*** Block opens ***

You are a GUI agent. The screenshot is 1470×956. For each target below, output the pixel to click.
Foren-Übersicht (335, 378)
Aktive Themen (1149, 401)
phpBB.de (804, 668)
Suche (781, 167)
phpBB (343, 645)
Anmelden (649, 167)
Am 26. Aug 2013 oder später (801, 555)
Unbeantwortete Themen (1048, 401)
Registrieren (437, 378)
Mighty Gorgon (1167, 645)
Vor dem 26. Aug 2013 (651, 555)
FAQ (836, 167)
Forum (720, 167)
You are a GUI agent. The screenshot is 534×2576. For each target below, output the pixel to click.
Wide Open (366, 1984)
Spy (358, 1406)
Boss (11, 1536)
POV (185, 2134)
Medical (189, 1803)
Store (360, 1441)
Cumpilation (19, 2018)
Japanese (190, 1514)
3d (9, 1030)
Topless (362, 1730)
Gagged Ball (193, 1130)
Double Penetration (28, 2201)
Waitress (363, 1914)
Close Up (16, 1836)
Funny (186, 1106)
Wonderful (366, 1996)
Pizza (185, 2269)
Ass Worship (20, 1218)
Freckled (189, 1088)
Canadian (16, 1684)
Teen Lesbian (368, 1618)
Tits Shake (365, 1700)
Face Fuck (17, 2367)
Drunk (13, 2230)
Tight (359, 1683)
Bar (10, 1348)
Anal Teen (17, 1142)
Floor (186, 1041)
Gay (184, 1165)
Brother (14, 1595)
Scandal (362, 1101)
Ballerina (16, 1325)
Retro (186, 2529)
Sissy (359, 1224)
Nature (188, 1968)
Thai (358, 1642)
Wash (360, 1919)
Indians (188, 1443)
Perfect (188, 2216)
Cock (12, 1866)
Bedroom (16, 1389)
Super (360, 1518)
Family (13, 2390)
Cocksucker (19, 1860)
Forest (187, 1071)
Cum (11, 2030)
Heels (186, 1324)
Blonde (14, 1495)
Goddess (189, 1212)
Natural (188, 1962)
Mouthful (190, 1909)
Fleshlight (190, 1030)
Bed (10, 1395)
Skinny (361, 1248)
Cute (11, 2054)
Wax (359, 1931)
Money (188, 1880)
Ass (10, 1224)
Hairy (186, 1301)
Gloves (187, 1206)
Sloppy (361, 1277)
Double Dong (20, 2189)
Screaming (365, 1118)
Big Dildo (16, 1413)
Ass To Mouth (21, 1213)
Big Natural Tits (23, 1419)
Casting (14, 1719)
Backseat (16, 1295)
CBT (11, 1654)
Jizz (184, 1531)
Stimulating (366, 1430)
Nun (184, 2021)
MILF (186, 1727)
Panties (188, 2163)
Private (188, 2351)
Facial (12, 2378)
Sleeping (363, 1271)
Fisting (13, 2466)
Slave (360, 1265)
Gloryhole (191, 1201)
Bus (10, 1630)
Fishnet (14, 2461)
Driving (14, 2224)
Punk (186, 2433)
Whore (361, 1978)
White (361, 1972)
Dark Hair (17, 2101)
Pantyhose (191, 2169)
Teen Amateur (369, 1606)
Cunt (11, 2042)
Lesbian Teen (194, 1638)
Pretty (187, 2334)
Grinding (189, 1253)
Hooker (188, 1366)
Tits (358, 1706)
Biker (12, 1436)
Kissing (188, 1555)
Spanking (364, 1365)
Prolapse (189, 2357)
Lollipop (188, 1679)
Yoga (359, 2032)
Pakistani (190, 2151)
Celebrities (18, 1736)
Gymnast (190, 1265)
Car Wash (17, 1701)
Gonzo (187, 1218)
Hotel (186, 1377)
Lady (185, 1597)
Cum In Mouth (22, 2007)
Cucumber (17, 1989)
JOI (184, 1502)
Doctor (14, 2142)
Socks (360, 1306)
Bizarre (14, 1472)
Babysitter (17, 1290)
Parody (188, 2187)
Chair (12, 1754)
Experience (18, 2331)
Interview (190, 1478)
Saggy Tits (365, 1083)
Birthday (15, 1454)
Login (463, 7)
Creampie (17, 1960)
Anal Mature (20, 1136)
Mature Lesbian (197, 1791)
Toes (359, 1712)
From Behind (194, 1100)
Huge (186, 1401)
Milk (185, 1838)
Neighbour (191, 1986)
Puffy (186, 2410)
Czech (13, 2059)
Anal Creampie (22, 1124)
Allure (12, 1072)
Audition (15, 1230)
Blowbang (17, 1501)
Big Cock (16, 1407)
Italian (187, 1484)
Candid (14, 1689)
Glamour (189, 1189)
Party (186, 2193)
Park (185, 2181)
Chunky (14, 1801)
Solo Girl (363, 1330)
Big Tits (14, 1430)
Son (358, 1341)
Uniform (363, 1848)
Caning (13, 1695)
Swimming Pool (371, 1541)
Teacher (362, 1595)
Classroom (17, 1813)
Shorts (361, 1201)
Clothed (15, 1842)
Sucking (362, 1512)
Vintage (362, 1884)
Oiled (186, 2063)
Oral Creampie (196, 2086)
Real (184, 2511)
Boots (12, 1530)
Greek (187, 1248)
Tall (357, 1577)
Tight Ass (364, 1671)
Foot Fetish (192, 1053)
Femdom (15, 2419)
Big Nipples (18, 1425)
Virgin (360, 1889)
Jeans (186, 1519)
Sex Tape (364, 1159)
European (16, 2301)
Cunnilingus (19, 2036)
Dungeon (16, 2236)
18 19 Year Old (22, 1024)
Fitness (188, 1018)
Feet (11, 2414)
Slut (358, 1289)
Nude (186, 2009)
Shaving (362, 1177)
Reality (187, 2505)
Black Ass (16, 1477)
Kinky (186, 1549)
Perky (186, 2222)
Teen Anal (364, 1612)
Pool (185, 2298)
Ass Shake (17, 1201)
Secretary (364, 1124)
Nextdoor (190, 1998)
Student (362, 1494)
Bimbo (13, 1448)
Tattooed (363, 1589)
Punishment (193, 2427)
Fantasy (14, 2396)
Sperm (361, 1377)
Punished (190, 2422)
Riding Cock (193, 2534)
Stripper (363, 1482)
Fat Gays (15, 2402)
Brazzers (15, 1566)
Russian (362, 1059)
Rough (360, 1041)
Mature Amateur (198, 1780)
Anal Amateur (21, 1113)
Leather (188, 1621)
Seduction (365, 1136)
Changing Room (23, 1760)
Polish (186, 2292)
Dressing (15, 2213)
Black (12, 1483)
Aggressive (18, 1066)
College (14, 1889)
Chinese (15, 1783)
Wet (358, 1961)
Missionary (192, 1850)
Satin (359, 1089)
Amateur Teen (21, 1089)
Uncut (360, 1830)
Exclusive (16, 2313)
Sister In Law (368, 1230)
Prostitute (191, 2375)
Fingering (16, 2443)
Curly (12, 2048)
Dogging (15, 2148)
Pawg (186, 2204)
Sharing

*** Block closes ***

▶ _Work instructions_: Copy exactly the lines above, starting at the opening line and finishing at the line in which "POV (185, 2134)" occurs.

▶ _Response area_:
You are a GUI agent. The screenshot is 1470×956. For each target below, output the pixel to click.
Foren-Übersicht (335, 378)
Aktive Themen (1149, 401)
phpBB.de (804, 668)
Suche (781, 167)
phpBB (343, 645)
Anmelden (649, 167)
Am 26. Aug 2013 oder später (801, 555)
Unbeantwortete Themen (1048, 401)
Registrieren (437, 378)
Mighty Gorgon (1167, 645)
Vor dem 26. Aug 2013 (651, 555)
FAQ (836, 167)
Forum (720, 167)
You are a GUI agent. The screenshot is 534×2576. For each target below, output the pixel to click.
Wide Open (366, 1984)
Spy (358, 1406)
Boss (11, 1536)
POV (185, 2134)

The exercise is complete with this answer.